» **DATA TO EXAMINE**:
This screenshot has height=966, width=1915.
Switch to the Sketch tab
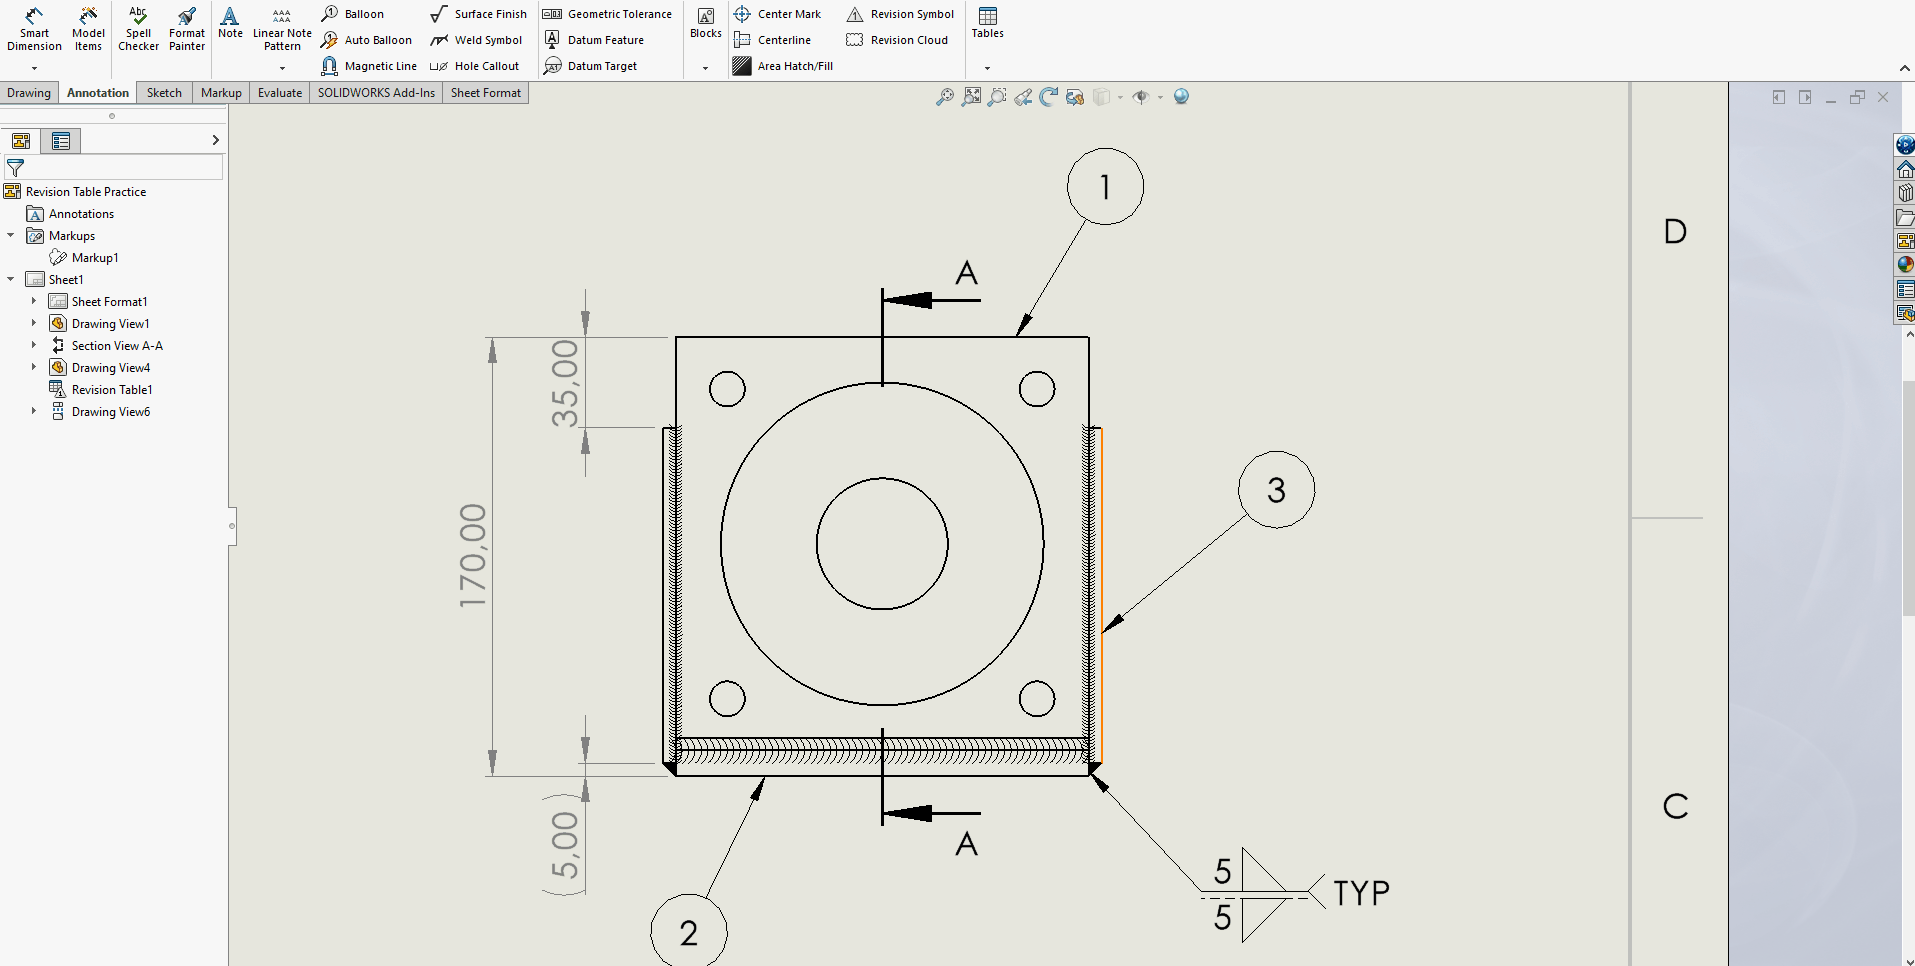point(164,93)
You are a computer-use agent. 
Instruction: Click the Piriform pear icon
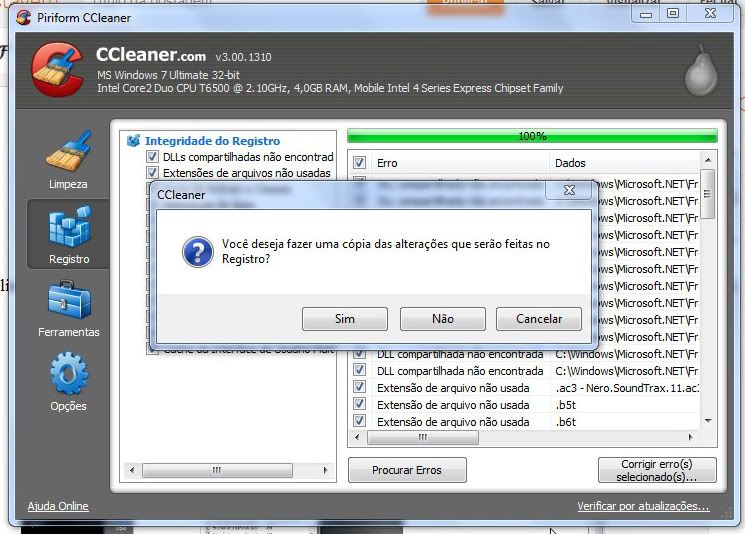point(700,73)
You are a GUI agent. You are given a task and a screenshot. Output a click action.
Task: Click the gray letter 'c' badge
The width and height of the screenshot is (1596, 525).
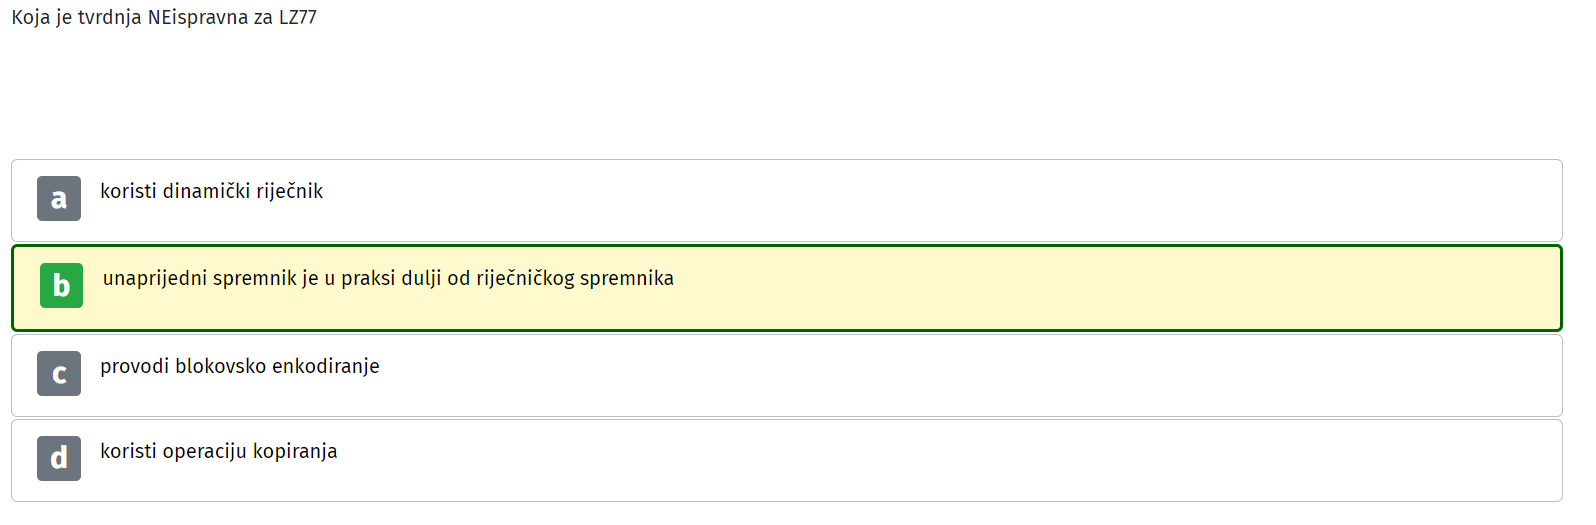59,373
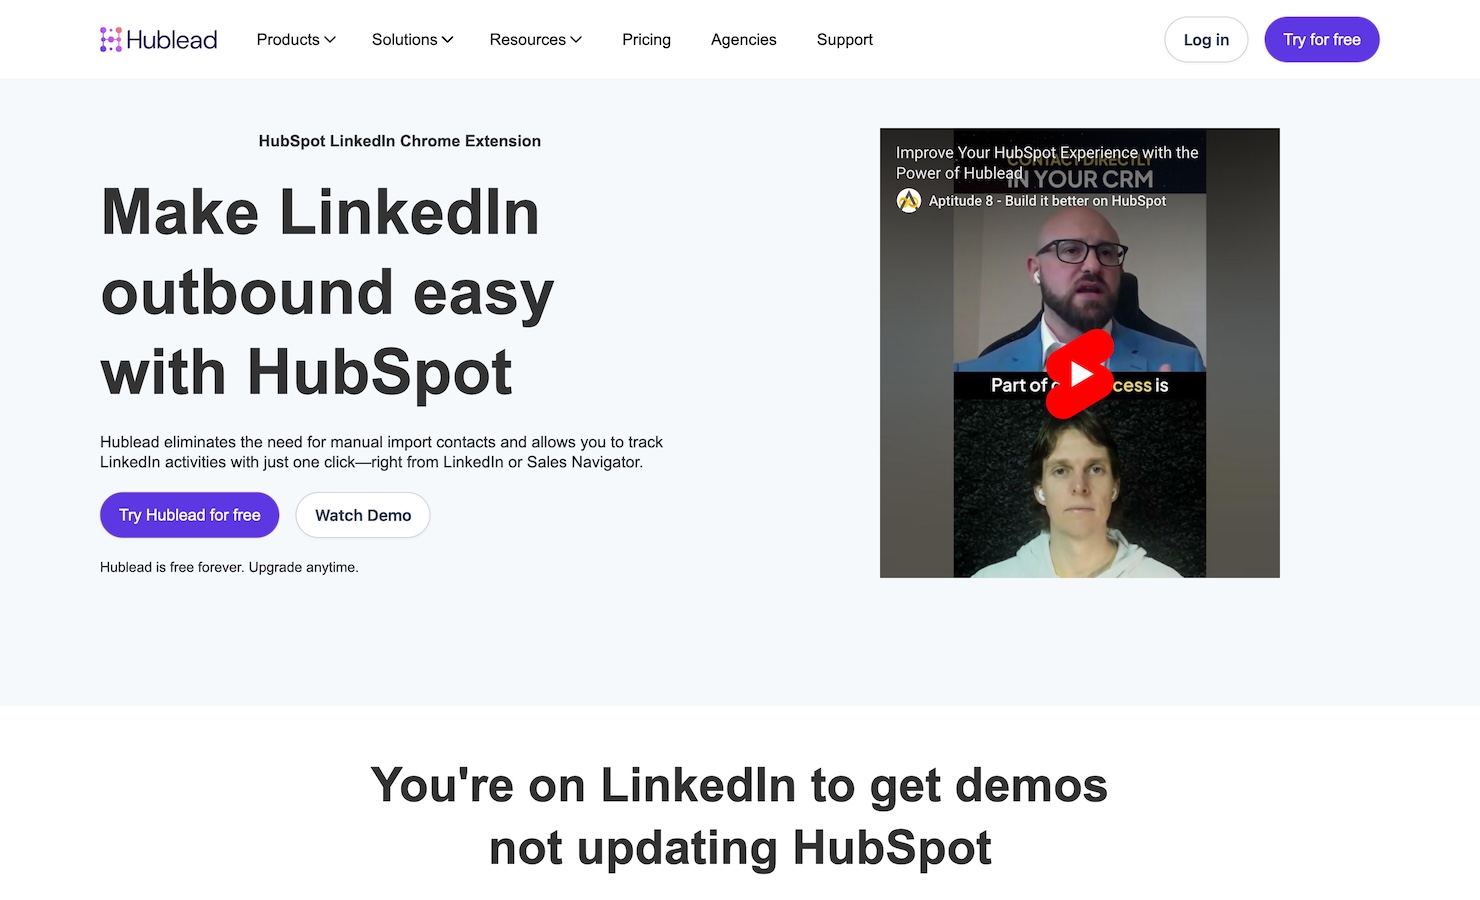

» **INSTRUCTIONS TO FOLLOW**:
Only the lines from the one with "The width and" to the end of the listing, both ends included, should be retyped exactly; no pictures belong in the copy.

» **RESPONSE FOR THIS EXERCISE**:
The width and height of the screenshot is (1596, 525).
59,373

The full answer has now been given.